A robust NLP pipeline for stemming, lemmatization, and vectorization
Project description
NLPProcessor
Overview
NLPProcessor is an automated, adaptive NLP pipeline that dynamically handles:
- Tokenization (Word & Sentence)
- Stopword Removal
- POS Tagging
- Named Entity Recognition (NER)
- Text Normalization (Lowercasing, Punctuation Removal, etc.)
- Stemming & Lemmatization (via NLTK or spaCy)
- Vectorization (TF-IDF or Count Vectorizer)
- Dependency Management (Auto-installs missing libraries)
- Support for 2D Text Arrays (Processes lists of lists of text)

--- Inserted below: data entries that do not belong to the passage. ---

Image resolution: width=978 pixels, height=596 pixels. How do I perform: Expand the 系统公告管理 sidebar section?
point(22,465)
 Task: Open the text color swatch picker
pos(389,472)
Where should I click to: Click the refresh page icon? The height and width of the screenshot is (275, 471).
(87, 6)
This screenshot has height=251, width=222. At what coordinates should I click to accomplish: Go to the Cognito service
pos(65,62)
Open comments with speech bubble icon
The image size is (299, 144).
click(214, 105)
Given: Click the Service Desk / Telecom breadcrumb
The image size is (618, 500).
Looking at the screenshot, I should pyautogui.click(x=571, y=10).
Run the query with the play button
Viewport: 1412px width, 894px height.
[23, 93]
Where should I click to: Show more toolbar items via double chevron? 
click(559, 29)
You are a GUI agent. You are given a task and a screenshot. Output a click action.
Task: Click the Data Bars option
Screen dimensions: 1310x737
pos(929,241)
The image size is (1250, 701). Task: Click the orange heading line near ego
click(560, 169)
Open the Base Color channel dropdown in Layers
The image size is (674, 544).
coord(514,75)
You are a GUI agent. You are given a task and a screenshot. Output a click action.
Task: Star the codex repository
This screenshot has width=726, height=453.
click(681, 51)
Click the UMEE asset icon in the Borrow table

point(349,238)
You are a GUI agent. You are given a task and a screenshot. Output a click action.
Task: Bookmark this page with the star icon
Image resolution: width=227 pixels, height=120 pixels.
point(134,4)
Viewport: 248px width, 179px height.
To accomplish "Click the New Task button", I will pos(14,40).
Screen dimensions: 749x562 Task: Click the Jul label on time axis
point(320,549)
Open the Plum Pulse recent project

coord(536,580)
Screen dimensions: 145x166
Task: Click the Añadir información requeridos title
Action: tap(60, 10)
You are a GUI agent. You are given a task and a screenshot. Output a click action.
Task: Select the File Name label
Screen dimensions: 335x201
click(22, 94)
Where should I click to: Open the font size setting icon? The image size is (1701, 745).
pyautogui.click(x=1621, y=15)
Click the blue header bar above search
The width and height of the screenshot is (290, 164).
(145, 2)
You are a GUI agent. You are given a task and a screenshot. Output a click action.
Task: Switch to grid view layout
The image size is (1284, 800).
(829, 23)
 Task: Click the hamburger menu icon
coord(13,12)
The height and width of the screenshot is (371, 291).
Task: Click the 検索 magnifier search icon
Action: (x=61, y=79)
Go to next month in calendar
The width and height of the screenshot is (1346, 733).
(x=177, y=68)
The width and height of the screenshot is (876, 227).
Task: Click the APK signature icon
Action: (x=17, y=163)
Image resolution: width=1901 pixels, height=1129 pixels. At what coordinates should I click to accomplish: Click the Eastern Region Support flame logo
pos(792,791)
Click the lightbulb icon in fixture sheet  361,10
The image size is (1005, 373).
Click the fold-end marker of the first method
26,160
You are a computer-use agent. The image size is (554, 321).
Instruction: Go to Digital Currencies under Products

- Exception-Free Execution (Handles API changes without breaking)
Features
- Automated dependency installation
- Works with both NLTK and spaCy
- Vectorization support using scikit-learn
- Handles single strings and 2D arrays
- No human intervention required
Installation
Run the following command to install missing dependencies:
pip install pun_nlp
Usage
Import and Initialize
from pun_nlp import NLPProcessor
processor = NLPProcessor(stem=True, lemmatize=True, vectorize="tfidf", backend="spacy")
Process a Single Text
output = processor.process("running jumped swimming")
print(output)
Process a 2D Array of Text
input_texts = [
["I am running", "He is jumping"],
["They are swimming", "Dogs are barking"]
]
output = processor.process(input_texts)
print(output)
Customization Options
| Parameter | Description |
|---|---|
stem |
Enable stemming (default: False) |
lemmatize |
Enable lemmatization (default: False) |
vectorize |
Choose "tfidf", "count", or None (default: None) |
tokenize |
Enable word/sentence tokenization (default: False) |
remove_stopwords |
Remove stopwords (default: False) |
pos_tagging |
Enable Part-of-Speech tagging (default: False) |
ner |
Enable Named Entity Recognition (default: False) |
normalize |
Lowercase and remove punctuation (default: False) |
backend |
Choose "nltk" or "spacy" (default: "nltk") |
Check Supported Vectorizers
print(NLPProcessor.supported_vectorizers()) # ['tfidf', 'count']
License
This project is licensed under the MIT License - see the LICENSE file for details.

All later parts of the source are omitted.